§ Task requirements:
(a) Summarize the passage on stay-at-home fathers in two sentences.
(b) Please carry on the passage on stay-at-home fathers from its final sentence.

§ Passage to read:
"""
Aside from a small blip in the early Eighties, the number of working mothers has been rising constantly over the past 25 years, particularly those taking on full-time careers (we're not talking dinner ladies here). Well over half of all mothers in the UK have some kind of employment. That, combined with the shift from a manufacturing to a service-industry- led economy, plus child-care resources that are stretched to capacity, has inevitably led more men to swap jobs with their wives to stay at home with the kids. Today it is estimated that 17 in every 1,000 fathers are full-time, stay-at-home husbands. That's a total of 110,000 nationwide. The Office of Statistics believes that the number of house husbands has doubled over the past five years. And that's not including the part-timers.
The benefits of being able to stay at home with your children are obvious, being with your children as they grow is many fathers' dream. But seeing the first smile, the first steps, and hearing the first words (more likely to be "Daddy", don't forget) and even witnessing the first successful potty/bottom interface are one-off joys that most fathers miss.
However, this role reversal does bring problems. Loss of self-esteem is common among men who have prematurely terminated careers. Then there are the more immediate stresses of being lumbered with what, at times, amount to little more than miniature Beelzebubs. These problems, of course, are no different from those experienced by mothers who make the same sacrifices. Where domestic dads suffer more tellingly is in society's attitudes. A lack of changing facilities that admit men in shops and restaurants is an irritating obstacle, a negative response from friends and family can be more emotionally damaging. Perversely, the most significant opposition to the overturning of prehistoric gender stereotypes, at least according to these dads, has come from full-time mothers who don't work. And mean mothers they can be, too. Shunned from play school, given a stony silence at toddler group, and facing a barrage of indifference at the PTA, these fathers sometimes experience isolation and loneliness that few mothers do.
If the current trend continues, that will prove to be short-sighted, at least as far as future career mothers are concerned. In the world of child care and parenting, New Supermen could very well be the shape of things to come, and they and everybody else had better start getting used to it.
"""
§ Record extracts:
"""
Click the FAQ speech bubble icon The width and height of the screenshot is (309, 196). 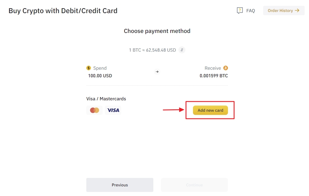pyautogui.click(x=240, y=11)
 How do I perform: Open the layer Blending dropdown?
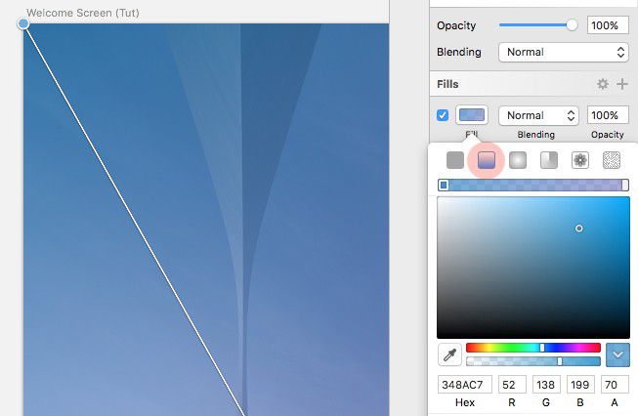click(563, 52)
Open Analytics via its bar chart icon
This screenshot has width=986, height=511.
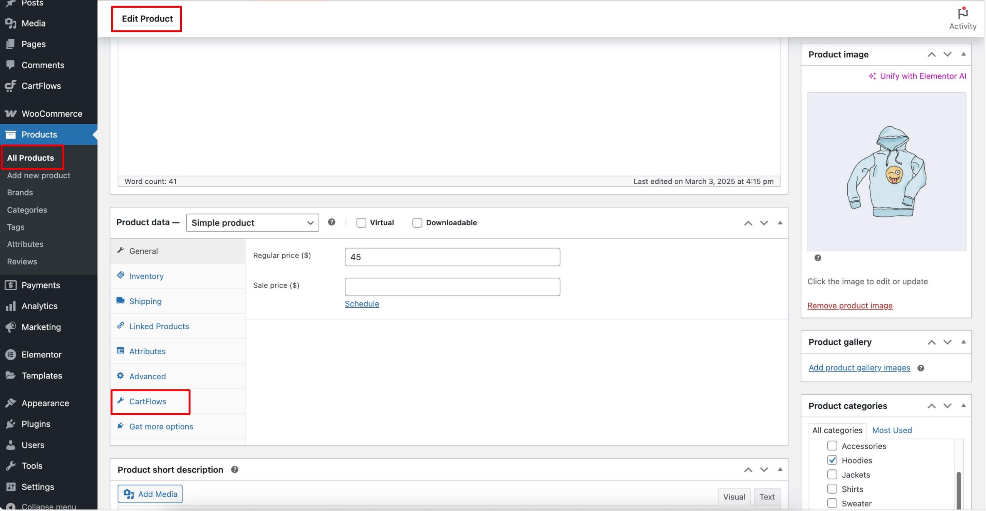tap(10, 306)
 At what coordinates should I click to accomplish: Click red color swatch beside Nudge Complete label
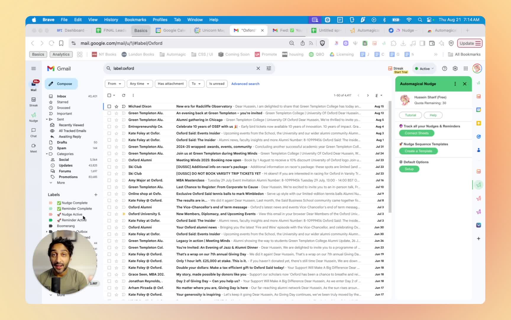point(51,203)
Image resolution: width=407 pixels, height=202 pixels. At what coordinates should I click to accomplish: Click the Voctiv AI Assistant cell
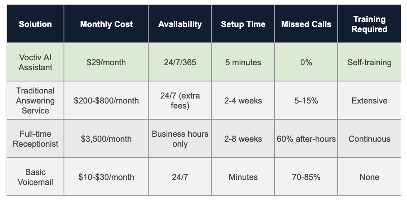coord(35,62)
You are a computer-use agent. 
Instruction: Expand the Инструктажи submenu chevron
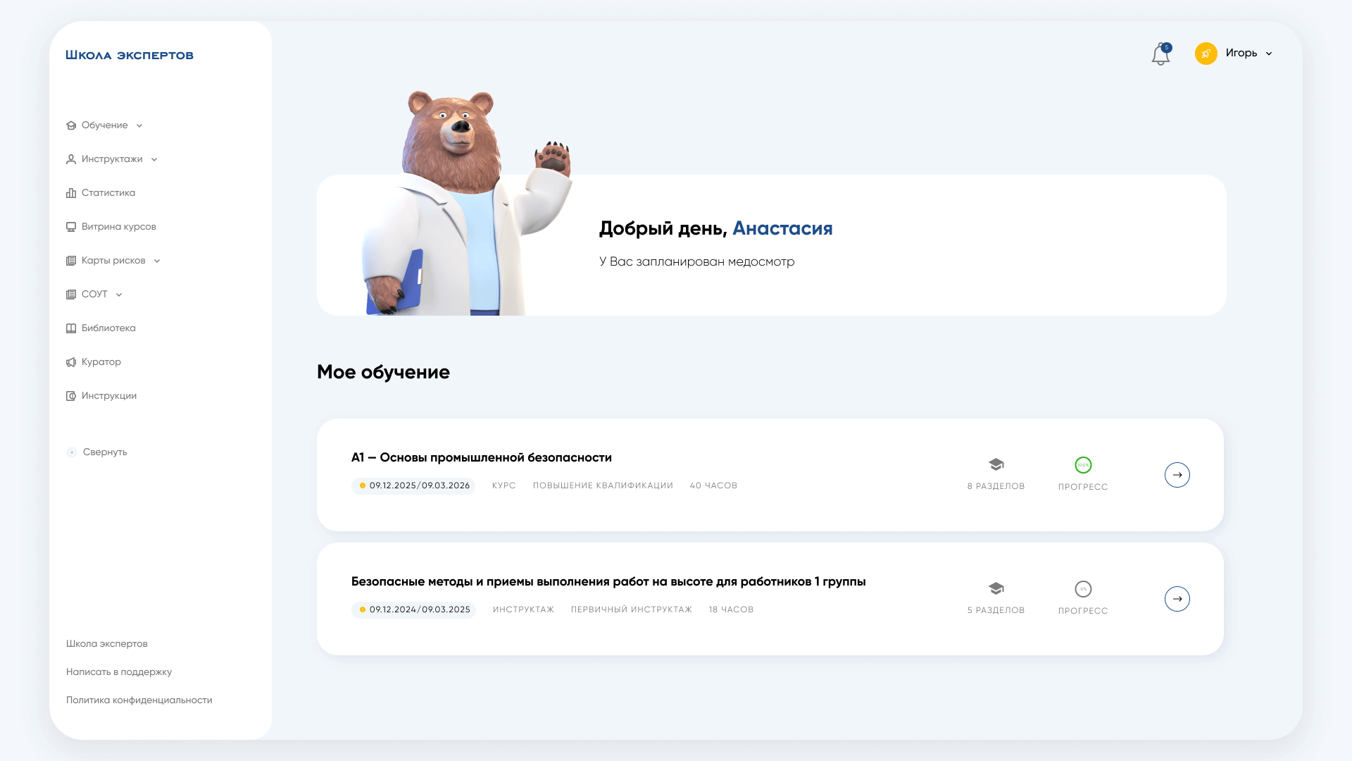click(154, 160)
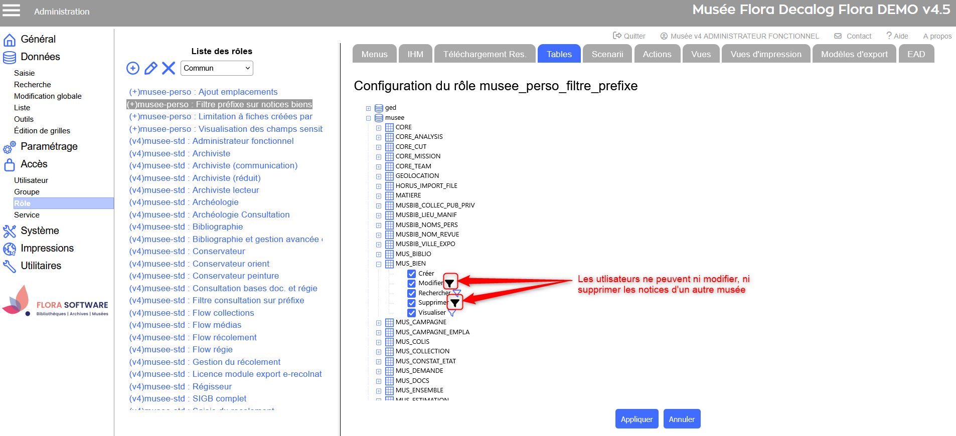Click the filter icon next to Modifier
956x436 pixels.
tap(450, 283)
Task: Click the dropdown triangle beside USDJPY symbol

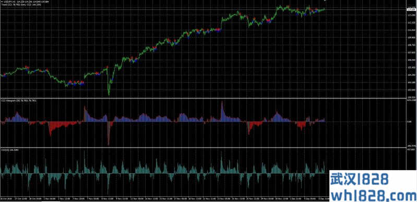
"""
§ Answers per task:
(a) As more mothers in the UK have taken on careers, the economy has shifted toward service industries, and child care has been stretched to capacity, more fathers have become full-time house husbands, an estimated 110,000 nationwide. These fathers get to see their children grow, but they can lose self-esteem and face negative social attitudes, especially from full-time mothers who don't work, which can leave them isolated and lonely.

(b)
Simon Prentice, 38, father of Molly, 4, and Fergus, 2: Simon's wife works full-time as a teacher, while he stays at home. "It can be hard being a bloke bringing up children because there are aspects of child care, like mother's groups, that are not at all welcoming. At play groups it's almost as if they turn their backs on you, you feel like you're on your own. I don't think being at home is unnatural at all. You're only made to feel it's unnatural by other people. My in-laws, they're very nice and friendly, and I'm probably imagining it, but I always think they're thinking that I should be working and bringing in the money. My friends probably think I'm a lazy bugger! But I don't find it embarrassing telling people what I do, though I do put a little gloss on it to make it sound better. I have gone absolutely nutty at home in the past with cabin fever. But there are rewards. The best thing is getting to know your kids better, seeing the little changes, like when Fergus suddenly put two words together - "bottle-brush" - or when they learnt to climb stairs. Now I've only got to be away for a couple of days and they seem to have moved on so much. There are some roles that don't change though, even though I do most of the cooking and cleaning, I'm still the one who fixes the car." Simon Brown, 28, father of Beth, 5, and Georgina, 2: "I very proud of what I do. I like the idea that I'm different, that I'm not conforming to what society thinks I should be, but in the beginning it was just out of convenience that my wife ended up working while I became a house husband. I lost my job as a printer and we both felt it would be better if she worked and I looked after the house because, and she'd agree, I'm more house-proud. She's more academic ... There were many times when I got funny looks at toddler group, still do, I am the only man there. There's still this stereotype that men are child beaters or something, and I think some thought I was infringing on their responsibilities, that this wasn't something that a man should be doing." Despite having two daughters to cope with full time, Simon says his only stresses are financial. "And when they go to school and I have to get a job I will miss this very, very much. I love being with my children, some fathers miss out on so much, you know."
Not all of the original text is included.